To develop and test the algorithm, Lu and colleagues used data from the screening radiography arm of the PLCO (n = 52,320), a community-based cohort of asymptomatic nonsmokers and smokers aged 55 to 74 years. Participants were enrolled at 10 US sites from November 1993 through July 2001. For external testing, the researchers analyzed data from the screening radiography arm of the NLST (n = 5493), a community cohort of heavy smokers aged 55 to 74 years who were enrolled at 21 US sites from August 2002 through April 2004.
The researchers used data from 41,856 PLCO participants to train the system. They then tested the algorithm on the remaining 10,464 PLCO participants and the 5493 NLST participants.
Among participants from the PLCO test group, the mean age was 62.4 years, 5405 (51.6%) were men, and 86.5% were white. Among the 5493 participants from the NLST, the mean age was 61.7 years, 3037 (55.3%) were men, and 92.9% were white.
Data were analyzed for all-cause mortality, the primary endpoint, and for cause-specific mortality from January 2018 to May 2019.
After adjusting for radiologists’ findings and other risk factors, including age, sex, and comorbidities, PLCO participants in the highest quintile for CXR score had nearly a fivefold higher risk for death compared with those in the lowest quintile (adjusted hazard ratio [aHR], 4.8; 95% CI, 3.6 – 6.4, P ≤ .001). The risk was sevenfold higher for those in the NLST (aHR, 7.0; 95% CI, 4.0 – 12.1, P ≤ .001).

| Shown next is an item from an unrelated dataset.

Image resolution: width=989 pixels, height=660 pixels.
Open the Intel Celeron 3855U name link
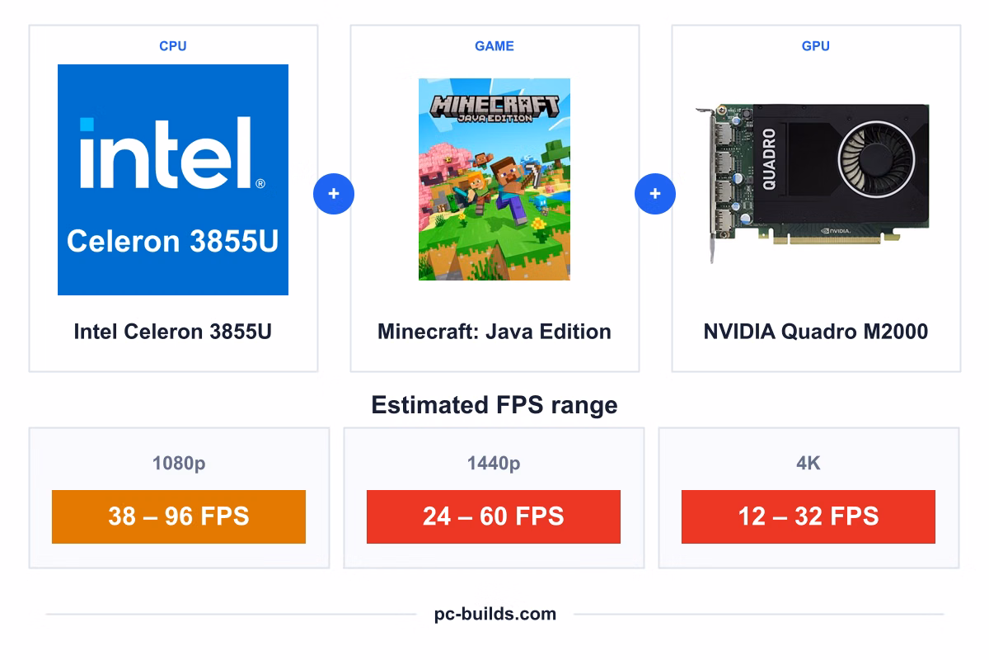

The authors note that the CXR-score is also significantly associated with cause-specific deaths in both test populations. Specifically, for lung cancer death, the aHR was 11.1 for in the highest-score quintile vs the lowest quintiles in the PLCO and 8.4 in the NLST. For cardiovascular death, the aHR was 3.6 and 47.8 in the PLCO and te NLST, respectively. For respiratory deaths, the aHR was 27.5 and 31.9.
The authors caution that the system was tested among mainly white, asymptomatic persons aged 55 to 74 years for whom screening posterior-anterior chest radiographs were available and that its prognostic value needs to be assessed in other demographic groups.

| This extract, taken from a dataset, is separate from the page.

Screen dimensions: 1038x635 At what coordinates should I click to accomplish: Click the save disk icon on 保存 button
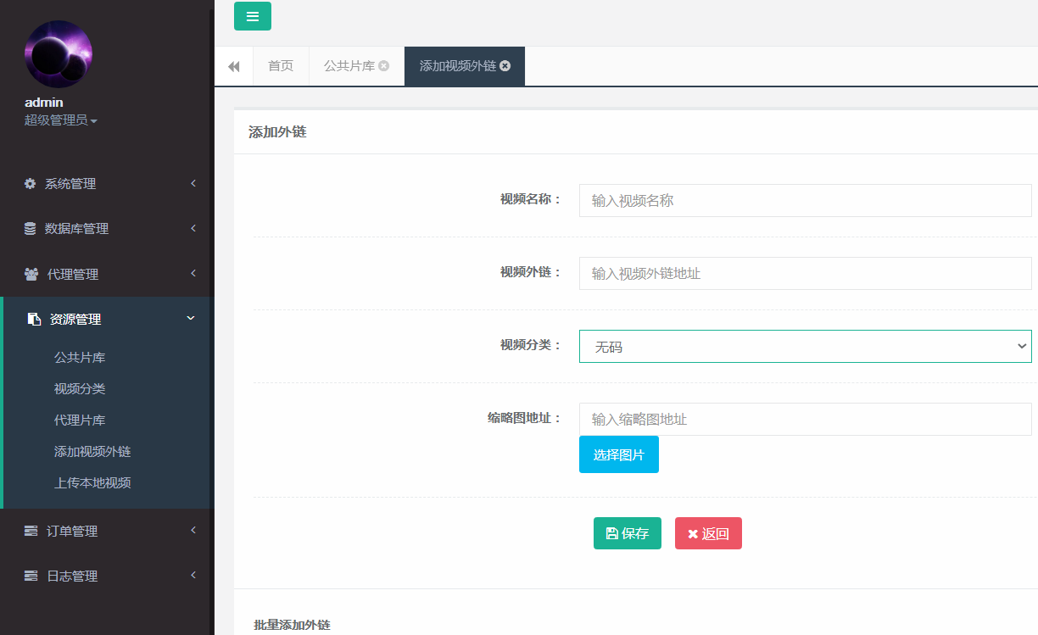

“Study findings by Lu et al highlight one of the allures of deep learning: the prospect of identifying patients at risk for adverse outcomes and then trying to avoid that adverse outcome,” write Surafel Tsega, MD, of Icahn School of Medicine at Mount Sinai in New York City, and Hyung J. Cho, MD, of New York City Health and Hospitals, in an invited commentary.
They warn, however, of a gap between AI-aided prediction and real-life prevention. “[W]hat use is this prediction if we do not yet know what to do with this information? What is a worthy preventive strategy?” they ask. In their view, the study by Lu and colleagues highlights “the gulf between developing a scientifically sound algorithm and its use in any meaningful real-world applications.”
While acknowledging that deep learning could improve clinical judgment and care, hyperbole surrounding the potential of AI “should be tempered by the reality that the technology we have thus far is not nearly as ambitious,” the commentators write. Preventing adverse outcomes through AI remains, therefore, a distant possibility.
“We should not simply be intoxicated by the idea of what we can do but must be clear-headed about what is worth knowing and is worth doing,” they write.
The Novidia Corporation Academic Program donated a graphics processing unit as an unrestricted gift. Lu reported research funding to his institution from Kowa Company Limited and MedImmune and personal financial support from PQ Bypass, the American Heart Association, Precision Medicine Institute, and the Harvard University Center for AIDS Research outside the submitted work. Coauthors also reported various financial ties to private and nonprivate entities. Tsega and Cho have disclosed no relevant financial relationships.